TASK INSTRUCTIONS
Please copy all of the entries below, line for line, with no changes.

GIVEN DATA
************

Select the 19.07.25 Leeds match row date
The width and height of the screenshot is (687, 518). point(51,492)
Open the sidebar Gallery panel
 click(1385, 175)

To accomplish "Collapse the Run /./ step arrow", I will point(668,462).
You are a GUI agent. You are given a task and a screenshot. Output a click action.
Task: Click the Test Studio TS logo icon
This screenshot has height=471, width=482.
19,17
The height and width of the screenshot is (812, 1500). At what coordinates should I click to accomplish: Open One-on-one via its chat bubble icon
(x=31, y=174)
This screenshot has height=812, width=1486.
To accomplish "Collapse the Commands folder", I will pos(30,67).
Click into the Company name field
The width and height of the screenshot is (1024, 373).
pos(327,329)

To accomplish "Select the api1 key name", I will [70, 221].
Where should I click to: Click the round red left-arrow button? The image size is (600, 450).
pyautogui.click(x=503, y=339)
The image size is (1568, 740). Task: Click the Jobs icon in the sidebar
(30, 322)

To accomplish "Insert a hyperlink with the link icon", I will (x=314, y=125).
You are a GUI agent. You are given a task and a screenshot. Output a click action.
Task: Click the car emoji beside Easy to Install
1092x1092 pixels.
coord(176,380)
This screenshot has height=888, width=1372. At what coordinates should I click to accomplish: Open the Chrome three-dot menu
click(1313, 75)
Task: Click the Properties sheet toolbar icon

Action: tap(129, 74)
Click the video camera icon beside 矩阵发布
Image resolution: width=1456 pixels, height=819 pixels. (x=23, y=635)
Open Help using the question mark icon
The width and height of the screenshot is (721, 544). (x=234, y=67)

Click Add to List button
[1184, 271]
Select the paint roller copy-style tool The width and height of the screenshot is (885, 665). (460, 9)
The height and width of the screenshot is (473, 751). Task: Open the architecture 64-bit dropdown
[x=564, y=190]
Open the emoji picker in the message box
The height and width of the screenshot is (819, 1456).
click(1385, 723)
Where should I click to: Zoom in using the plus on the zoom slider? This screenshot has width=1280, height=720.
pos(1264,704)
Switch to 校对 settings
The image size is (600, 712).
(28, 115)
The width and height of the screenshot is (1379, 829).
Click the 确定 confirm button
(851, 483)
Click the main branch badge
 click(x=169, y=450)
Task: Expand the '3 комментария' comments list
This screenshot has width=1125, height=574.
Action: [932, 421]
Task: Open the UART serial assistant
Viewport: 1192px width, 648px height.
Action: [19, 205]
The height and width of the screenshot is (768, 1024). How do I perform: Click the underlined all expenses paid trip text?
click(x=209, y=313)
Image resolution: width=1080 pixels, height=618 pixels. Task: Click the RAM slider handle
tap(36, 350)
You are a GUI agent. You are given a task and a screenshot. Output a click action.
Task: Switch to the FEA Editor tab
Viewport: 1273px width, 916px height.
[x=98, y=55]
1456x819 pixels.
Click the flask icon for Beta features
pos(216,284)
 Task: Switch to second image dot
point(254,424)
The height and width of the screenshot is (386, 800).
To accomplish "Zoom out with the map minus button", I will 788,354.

************

ANSWER TO THE TASK
Select the 19.07.25 Leeds match row date
The width and height of the screenshot is (687, 518). point(51,492)
Open the sidebar Gallery panel
 click(1385, 175)

To accomplish "Collapse the Run /./ step arrow", I will point(668,462).
You are a GUI agent. You are given a task and a screenshot. Output a click action.
Task: Click the Test Studio TS logo icon
This screenshot has height=471, width=482.
19,17
The height and width of the screenshot is (812, 1500). At what coordinates should I click to accomplish: Open One-on-one via its chat bubble icon
(x=31, y=174)
This screenshot has height=812, width=1486.
To accomplish "Collapse the Commands folder", I will pos(30,67).
Click into the Company name field
The width and height of the screenshot is (1024, 373).
pos(327,329)

To accomplish "Select the api1 key name", I will [70, 221].
Where should I click to: Click the round red left-arrow button? The image size is (600, 450).
pyautogui.click(x=503, y=339)
The image size is (1568, 740). Task: Click the Jobs icon in the sidebar
(30, 322)

To accomplish "Insert a hyperlink with the link icon", I will (x=314, y=125).
You are a GUI agent. You are given a task and a screenshot. Output a click action.
Task: Click the car emoji beside Easy to Install
1092x1092 pixels.
coord(176,380)
This screenshot has height=888, width=1372. At what coordinates should I click to accomplish: Open the Chrome three-dot menu
click(1313, 75)
Task: Click the Properties sheet toolbar icon

Action: tap(129, 74)
Click the video camera icon beside 矩阵发布
Image resolution: width=1456 pixels, height=819 pixels. (x=23, y=635)
Open Help using the question mark icon
The width and height of the screenshot is (721, 544). (x=234, y=67)

Click Add to List button
[1184, 271]
Select the paint roller copy-style tool The width and height of the screenshot is (885, 665). (460, 9)
The height and width of the screenshot is (473, 751). Task: Open the architecture 64-bit dropdown
[x=564, y=190]
Open the emoji picker in the message box
The height and width of the screenshot is (819, 1456).
click(1385, 723)
Where should I click to: Zoom in using the plus on the zoom slider? This screenshot has width=1280, height=720.
pos(1264,704)
Switch to 校对 settings
The image size is (600, 712).
(28, 115)
The width and height of the screenshot is (1379, 829).
Click the 确定 confirm button
(851, 483)
Click the main branch badge
 click(x=169, y=450)
Task: Expand the '3 комментария' comments list
This screenshot has width=1125, height=574.
Action: [932, 421]
Task: Open the UART serial assistant
Viewport: 1192px width, 648px height.
Action: [19, 205]
The height and width of the screenshot is (768, 1024). How do I perform: Click the underlined all expenses paid trip text?
click(x=209, y=313)
Image resolution: width=1080 pixels, height=618 pixels. Task: Click the RAM slider handle
tap(36, 350)
You are a GUI agent. You are given a task and a screenshot. Output a click action.
Task: Switch to the FEA Editor tab
Viewport: 1273px width, 916px height.
[x=98, y=55]
1456x819 pixels.
Click the flask icon for Beta features
pos(216,284)
 Task: Switch to second image dot
point(254,424)
The height and width of the screenshot is (386, 800).
To accomplish "Zoom out with the map minus button", I will 788,354.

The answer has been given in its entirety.